MATERIALS AND METHODS
This was a single-center analysis of all patients with consecutive acute stroke admitted between June 2019 and March 2021 who underwent MT and postinterventional FPCT-PI (n = 26). A core lab blinded to technical details and clinical data performed TICI grading on postinterventional DSA images and qualitatively assessed reperfusion on time-sensitive FPCT-PI maps. According to agreement between DSA and FPCT-PI, all patients were classified into 4 groups: hypoperfusion findings perfectly matched by location (group 1), hypoperfusion findings mismatched by location (group 2), complete reperfusion on DSA with hypoperfusion on FPCT-PI (group 3), and hypoperfusion on DSA with complete reperfusion on FPCT-PI (group 4).
RESULTS
Detection of hypoperfusion (present/absent) concurred in 21/26 patients.

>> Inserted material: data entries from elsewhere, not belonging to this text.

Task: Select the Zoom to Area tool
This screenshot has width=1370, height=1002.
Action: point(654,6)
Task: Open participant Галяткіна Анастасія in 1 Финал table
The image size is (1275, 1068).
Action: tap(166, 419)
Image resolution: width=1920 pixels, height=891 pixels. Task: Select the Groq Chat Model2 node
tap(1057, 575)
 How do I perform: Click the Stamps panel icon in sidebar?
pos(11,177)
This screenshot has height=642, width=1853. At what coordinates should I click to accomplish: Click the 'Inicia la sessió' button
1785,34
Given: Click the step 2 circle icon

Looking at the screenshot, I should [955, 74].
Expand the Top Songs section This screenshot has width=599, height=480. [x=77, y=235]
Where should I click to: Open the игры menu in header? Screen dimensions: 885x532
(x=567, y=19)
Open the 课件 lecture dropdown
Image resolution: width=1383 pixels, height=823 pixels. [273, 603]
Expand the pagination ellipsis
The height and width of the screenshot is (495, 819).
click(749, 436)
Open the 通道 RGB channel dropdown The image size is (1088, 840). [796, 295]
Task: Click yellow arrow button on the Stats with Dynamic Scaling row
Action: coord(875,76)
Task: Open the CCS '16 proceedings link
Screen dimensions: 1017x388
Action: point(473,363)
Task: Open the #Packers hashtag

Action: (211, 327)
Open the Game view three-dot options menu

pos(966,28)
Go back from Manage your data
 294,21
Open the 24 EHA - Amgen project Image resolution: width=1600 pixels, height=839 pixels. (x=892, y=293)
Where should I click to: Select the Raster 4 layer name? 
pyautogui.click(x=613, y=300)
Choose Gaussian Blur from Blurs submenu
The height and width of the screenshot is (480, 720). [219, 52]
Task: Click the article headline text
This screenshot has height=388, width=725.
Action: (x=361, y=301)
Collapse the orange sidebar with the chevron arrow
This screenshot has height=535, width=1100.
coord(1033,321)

Of these, reperfusion findings showed perfect agreement on location and size in 16 patients (group 1), while in 5 patients there was a mismatch by location (group 2). Of the remaining 5 patients with disagreement regarding the presence or absence of hypoperfusion, 3 were classified into group 3 and 2 into group 4. FPCT-PI findings could have avoided TICI overestimation in all false-positive operator-rated TICI 3 cases (10/26).
CONCLUSIONS
FPCT-PI may provide additional clinically relevant information in a considerable proportion of patients undergoing MT. Hence, FPCT-PI may complement the evaluation of reperfusion efficacy and potentially inform decision-making in the angiography suite.